**FRAGMENTO DE PÁGINA**
El desafío de liderar a quienes no quieren o no pueden sumarse a la transformación.
En los años que llevamos acompañando a las empresas en su transformación encontramos que, cuando se presenta una iniciativa de cambio, hay un grupito de personas que desde el primer día se entusiasman y adoptan las novedades con facilidad, una gran masa en el medio que prefiere esperar a ver qué pasa y algunos individuos que se resisten, forcejean, confrontan y hacen lo posible por bloquear las propuestas. Son los pisabrotes del cambio, los que aplastan el retoño antes de que haya echado las primeras hojas, los que pinchan los globos del entusiasmo con su escepticismo, los que disparan a las ideas nuevas en el mismo momento de su aparición.
Algunos de los pisabrotes manifiestan su reticencia en forma abierta: se quejan, protestan, expresan sus puntos de vista divergentes, cínicos y críticos y encuentran siempre la manera de esquivar las tareas que la compañía necesita que hagan. Otros, en cambio, son más difíciles de detectar porque actúan en las sombras. Superficialmente se muestran cordiales, abiertos a las reformas y alineados con el cambio, pero por detrás socavan el proyecto y hacen lo posible por contagiar su negatividad a los demás.
La resistencia, al igual que el cambio, demanda un esfuerzo enorme. Por eso no es inusual que, a medida que avanza la transformación, algunos de los rebeldes decidan irse. Lidiar con los que eligen quedarse es un gran desafío para los encargados de conducir el cambio, porque si no logran adaptarse no podrán continuar en la empresa. Tomar esta una decisión es una instancia dolorosa y temida para cualquier líder, pues en ella se juegan la lealtad, el respeto, las experiencias compartidas y muchas veces el afecto. Y particularmente penoso es tener que dejar ir a esos colaboradores que técnicamente han sido y son brillantes, que han hecho importantes aportes a la organización, pero que por su inmunidad a lo nuevo se han convertido en un obstáculo.
Antes de tomar una decisión tan difícil, es bueno preguntarnos si, en alguna medida, no hemos sido partícipes de la resistencia y de la imposibilidad del otro para cambiar. Si es que no podemos, antes de que sea tarde, encontrar una base común y llegar a un acuerdo que haga más posible que el díscolo acepte el cambio y, eventualmente, lo acompañe.

Registros de localización de elementos
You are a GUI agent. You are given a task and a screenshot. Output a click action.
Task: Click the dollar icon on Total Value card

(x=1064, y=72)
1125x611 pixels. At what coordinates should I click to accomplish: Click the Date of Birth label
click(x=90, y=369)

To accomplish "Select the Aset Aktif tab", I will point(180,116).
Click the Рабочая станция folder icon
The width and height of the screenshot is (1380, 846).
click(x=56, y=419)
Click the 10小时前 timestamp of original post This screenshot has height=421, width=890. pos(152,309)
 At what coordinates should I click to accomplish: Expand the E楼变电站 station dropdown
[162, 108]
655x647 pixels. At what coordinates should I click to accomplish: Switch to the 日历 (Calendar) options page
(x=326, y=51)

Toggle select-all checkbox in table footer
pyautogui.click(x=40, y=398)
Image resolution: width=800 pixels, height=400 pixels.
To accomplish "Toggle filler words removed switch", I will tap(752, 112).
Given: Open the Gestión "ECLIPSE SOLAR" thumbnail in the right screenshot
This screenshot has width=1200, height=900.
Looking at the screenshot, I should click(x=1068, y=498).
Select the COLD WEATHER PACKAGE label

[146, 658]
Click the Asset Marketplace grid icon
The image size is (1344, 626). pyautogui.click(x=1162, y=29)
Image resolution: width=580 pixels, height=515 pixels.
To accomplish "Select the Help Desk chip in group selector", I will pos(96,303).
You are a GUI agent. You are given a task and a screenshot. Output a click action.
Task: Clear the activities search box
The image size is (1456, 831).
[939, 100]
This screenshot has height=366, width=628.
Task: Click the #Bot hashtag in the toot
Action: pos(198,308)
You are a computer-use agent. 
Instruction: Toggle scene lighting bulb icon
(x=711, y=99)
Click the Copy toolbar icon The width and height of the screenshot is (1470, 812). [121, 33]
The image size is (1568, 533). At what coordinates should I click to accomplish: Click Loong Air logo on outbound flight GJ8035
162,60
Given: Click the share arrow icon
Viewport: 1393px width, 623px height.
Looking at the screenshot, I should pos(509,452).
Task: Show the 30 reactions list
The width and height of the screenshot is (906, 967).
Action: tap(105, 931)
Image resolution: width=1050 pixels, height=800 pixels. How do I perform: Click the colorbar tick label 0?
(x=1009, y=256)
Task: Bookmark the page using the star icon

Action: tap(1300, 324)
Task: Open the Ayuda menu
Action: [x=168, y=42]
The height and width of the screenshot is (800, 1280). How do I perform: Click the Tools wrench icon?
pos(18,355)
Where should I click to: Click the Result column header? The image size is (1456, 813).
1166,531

**INSTRUCCIONES Y REQUISITOS**
Prosigue el texto sobre la resistencia al cambio a partir de su última oración. Los registros no guardan ninguna relación con el texto sobre la resistencia al cambio.

**RESPUESTA**
En primer lugar, es interesante escuchar a los pisabrotes y comprender la causa de su resistencia. Los motivos son variados, pero básicamente pueden diferenciarse dos corrientes principales: la oposición al cambio propuesto por la organización y la renuencia personal a transformarse.
Puede ocurrir que la persona siga sosteniendo una mirada un poco idílica sobre el contexto y crea que todo va a salir bien si nos quedamos como estamos. Quizás todavía no comprende que el sentido del cambio, ni que es ineludible para la subsistencia de la empresa. Tal vez tenga una visión diferente del futuro y considere que el rumbo adoptado es equivocado o demasiado riesgoso. Puede ser que coincida con la necesidad del cambio pero disienta con la manera en que se decidió implementar el proceso. Es interesante atender a estos argumentos, porque quizás sean fundados, iluminen algún punto ciego del proyecto y contribuyan a mejorarlo. Los puntos de vista divergentes, además, pueden servirnos como feedback sobre nuestra efectividad para comunicar la iniciativa. ¿Logramos transmitir la urgencia, la necesidad y los beneficios del cambio? ¿Contagia la visión la convicción de que el cambio es posible?
Si, en cambio, la reticencia atañe a la imposibilidad de cambio del individuo, atendamos a su situación con empatía. La gente reacciona emocionalmente al estrés del cambio de muy diferentes maneras. Es posible que el pisabrotes esté tratando de protegerse del dolor que anticipa, que tenga miedo a fallar, a ser criticado o a no estar a la altura de lo que se espera de él. El escepticismo también puede deberse emociones negativas asociadas con cambios que vivió en otros tiempos o en otros contextos, o a que considere injusto lo que va a recibir a cambio de su esfuerzo. Un papel no menor juegan, a veces, el ego y las creencias rígidas que el individuo sostiene sobre sí mismo y sobre la empresa.
Agotadas todas las instancias para persuadir al pisabrotes de los beneficios del cambio, cuando se hace evidente que la persona no quiere o no puede cambiar, y que tampoco va a poder en un futuro cercano, no es mucho lo que podemos hacer. Dado que el “no cambio” no es una opción, por más valiosa que sea en su área de especialidad tendremos que asumir que su permanencia obstaculiza la transformación y mina el espíritu colectivo. Si no lo dejamos ir, además, el esfuerzo de cambio pierde credibilidad a los ojos de quienes ya están involucrados y de aquellos que, parados en el umbral, están a la espera de las señales que los alienten, o no, a sumarse a la corriente.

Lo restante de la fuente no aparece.